Vicki dolls were a popular toy for girls in the Greater Germanic Reich. They came in a variety of styles and versions, such as the New Orleans Vicki (a pre-Civil War Southern belle doll).
The dolls were manufactured in the United States through the use of prison labor. Keeping in line with the racist policies of the Nazi Party, all products looked perfectly Aryan.
Heinrich Gimpel purchased the New Orleans Vicki as a birthday present for Anna Stutzman. That particular version was a sought after toy. Nonetheless, Gimpel worried that the doll would be out of fashion by the time he gave it to Anna. It was not. Anna was quite delighted.[1]

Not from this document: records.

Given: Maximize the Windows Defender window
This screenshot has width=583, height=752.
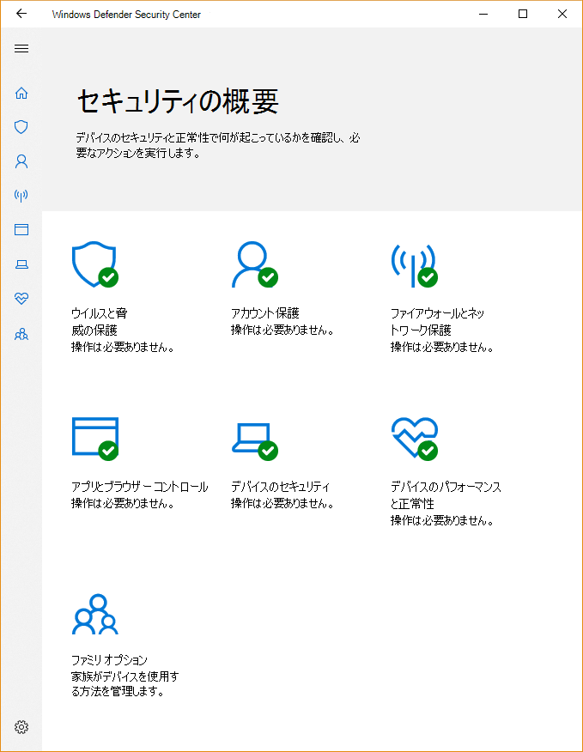Looking at the screenshot, I should [523, 14].
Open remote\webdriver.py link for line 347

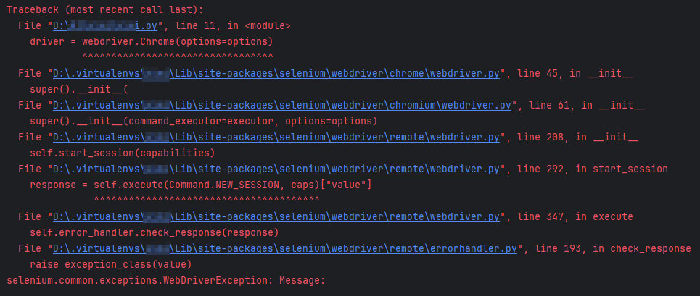[x=276, y=217]
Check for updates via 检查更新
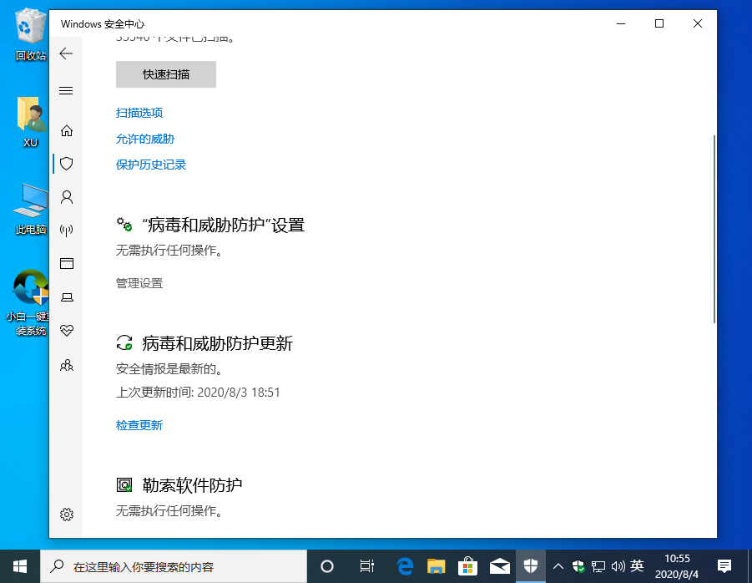 (139, 424)
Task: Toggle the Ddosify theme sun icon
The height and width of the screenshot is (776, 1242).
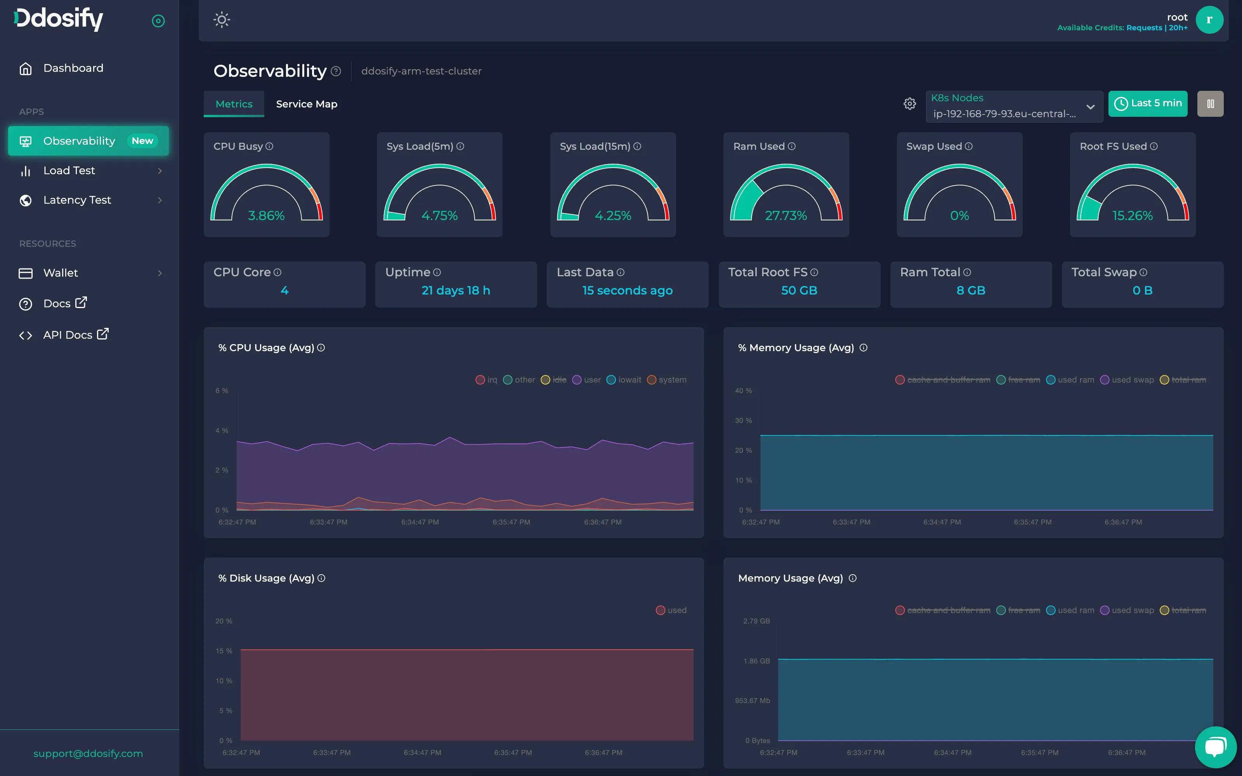Action: [x=222, y=20]
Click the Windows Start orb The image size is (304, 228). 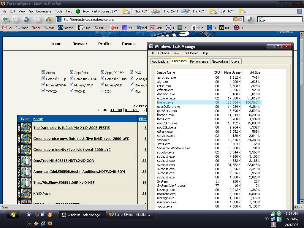[x=12, y=215]
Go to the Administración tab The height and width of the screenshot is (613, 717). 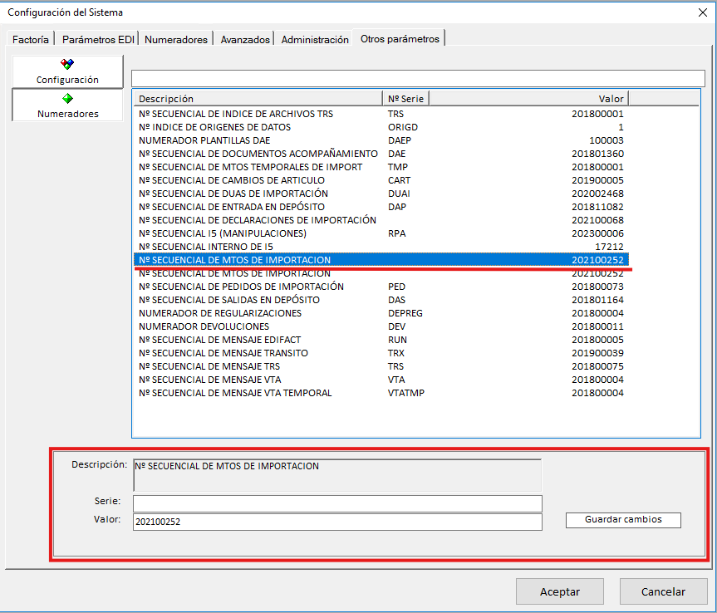point(314,39)
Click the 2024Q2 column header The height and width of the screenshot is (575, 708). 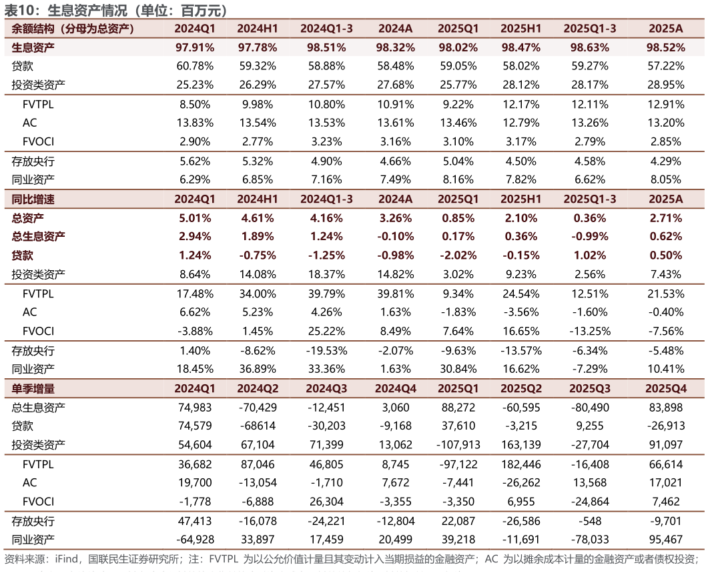click(258, 388)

While reaching for the doll, a woman who turned out to be Erika Dorsch reached for the same doll. Fortunately the craze for that type had peaked and there were others available. Gimpel remarked on an incident a few months earlier where two women went to court over a doll. He thought the judge should have acted like King Solomon and cut the doll in half. This caused grief for Gimpel, as it gave his jilted admirer Erika Dorsch the idea to publicly accuse Gimpel of being Jewish - an assertion which, unknown to Dorsch, was correct.
Literary comment[]
Vicki appears to be based on Barbie. In Colonization: Second Contact, Harry Turtledove similarly suggested that Barbie would be popular in a version of Nazi Germany.
Incidentally, the inspiration behind Barbie was the real-life German doll character Bild Lilli created by Reinhard Beuthien in 1952.
References[]
- ↑ In the Presence of Mine Enemies, pgs. 251-252, HC.